On Fri, 4 Oct 2002, Peter Haworth wrote:
: This is the one nice thing about the Pascal-like syntax of Eiffel. It allows
: this situation to be unambiguous and sensibly ordered (as well as giving each
: condition labels, so that violations can be better reported):
:
: foo(this: ThisType, that: ThatType): FooType IS
: REQUIRE
: small: this <= 42
: half: that = this / 2
: DO
: -- implementation goes here
: ENSURE
: fooed_ok: RESULT = baz(this) + that
: END
:
: If you're declaring an abstract feature, just replace the whole DO clause with
: "DEFERRED".
That is exactly what a literal C< {...} > means in Perl 6, and why it's required on
forward declarations of
anything that takes a block, if you really mean it that way. You can't say
sub foo;
in Perl 6. You have to say
sub foo {...}
: Also notice how Eiffel's syntax also somehow makes statement
: terminators completely optional.
Yes, well, let's not go there... :-)
: Aren't sub declarations in Perl 6 all expressions?

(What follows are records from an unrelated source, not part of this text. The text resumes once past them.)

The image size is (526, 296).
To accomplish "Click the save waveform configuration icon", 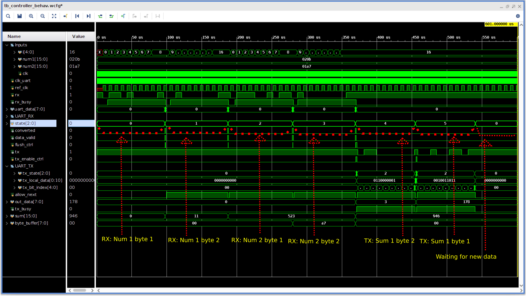I will 20,16.

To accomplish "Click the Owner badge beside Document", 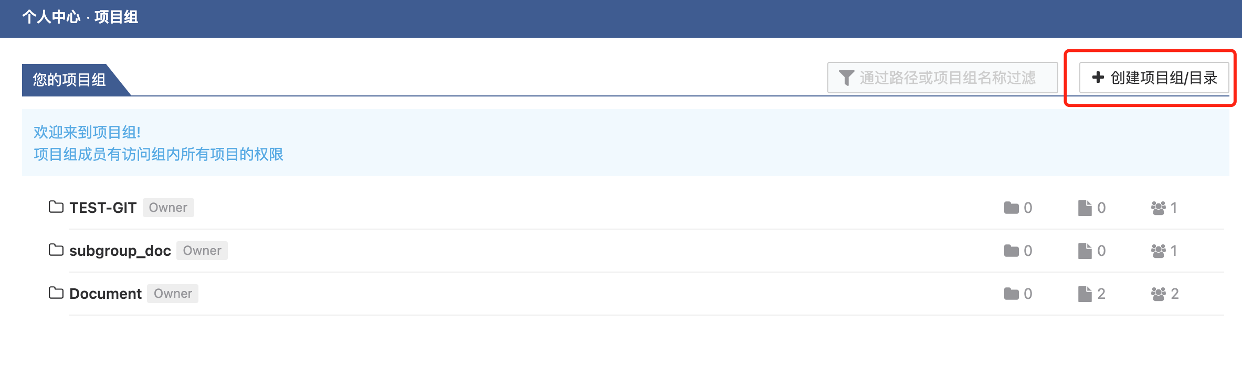I will (173, 294).
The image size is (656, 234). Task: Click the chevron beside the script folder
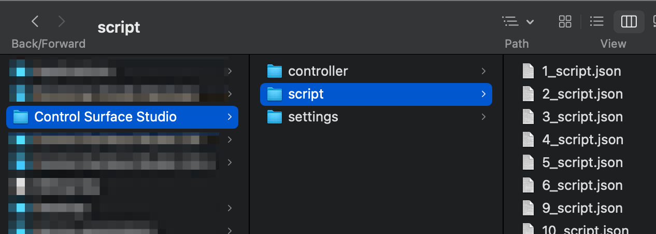point(483,94)

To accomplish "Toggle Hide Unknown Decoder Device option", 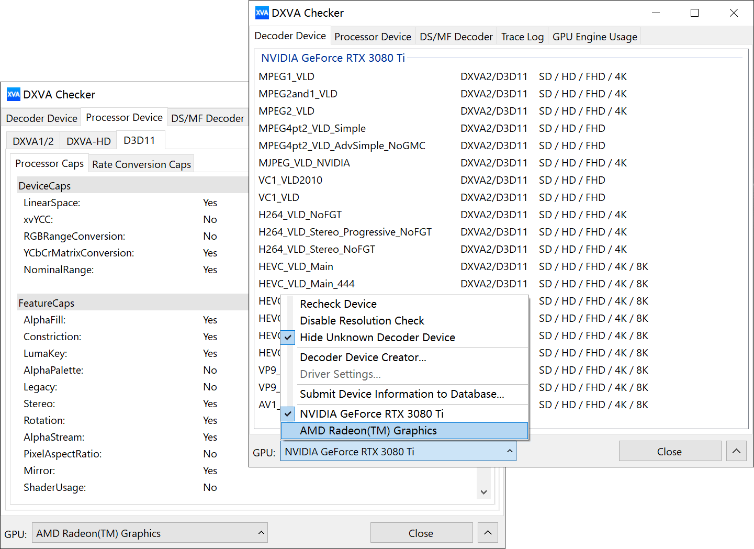I will click(x=377, y=338).
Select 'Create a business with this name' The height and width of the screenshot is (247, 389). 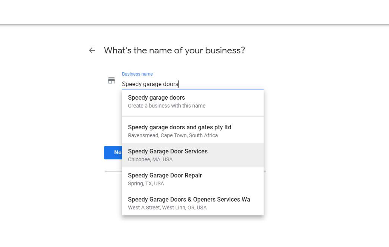pos(166,106)
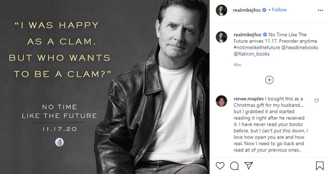
Task: Open realmikejfox profile picture in header
Action: [x=222, y=10]
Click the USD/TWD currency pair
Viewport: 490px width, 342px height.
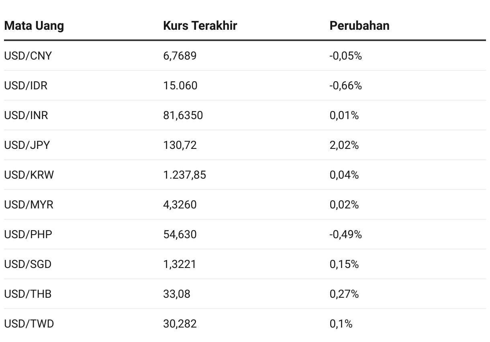coord(29,323)
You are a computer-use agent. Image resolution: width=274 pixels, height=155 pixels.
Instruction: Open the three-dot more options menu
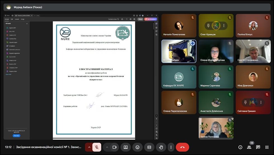(x=171, y=147)
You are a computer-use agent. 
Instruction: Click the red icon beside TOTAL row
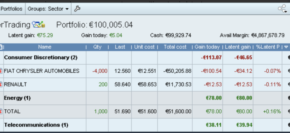[x=1, y=111]
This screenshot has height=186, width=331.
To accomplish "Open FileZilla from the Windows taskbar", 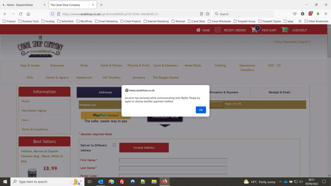I will tap(122, 182).
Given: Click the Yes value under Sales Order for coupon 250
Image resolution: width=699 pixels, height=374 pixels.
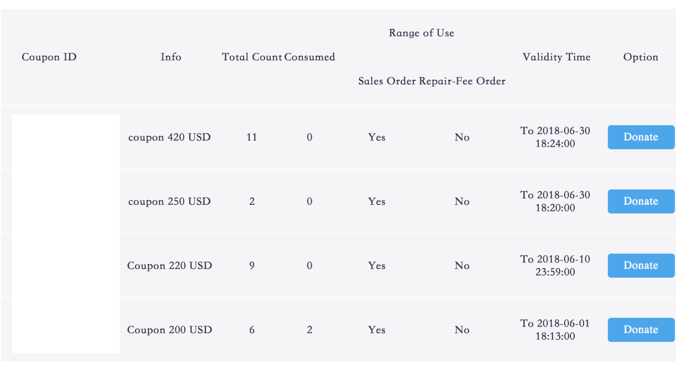Looking at the screenshot, I should point(376,201).
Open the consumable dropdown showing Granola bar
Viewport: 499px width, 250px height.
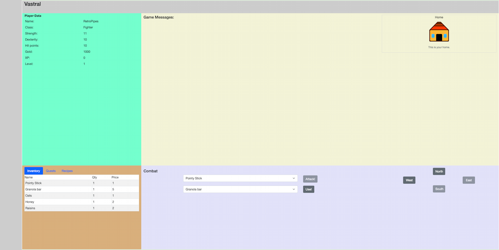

Why couldn't we put the
: post condition at the end, then?
:
: sub foo($this, $that) is memoized is something
: is pre{ $this <= 42 }
: is pre{ $that == $this / 2 }
: {
: # implementation goes here
: } is post{
: # postcondition 1
: } is post{
: # postcondition 2
: }
:
: If you want an abstract method, just omit the implementation block.
The absence of something is hard to notice. Put {...} for an abstract method.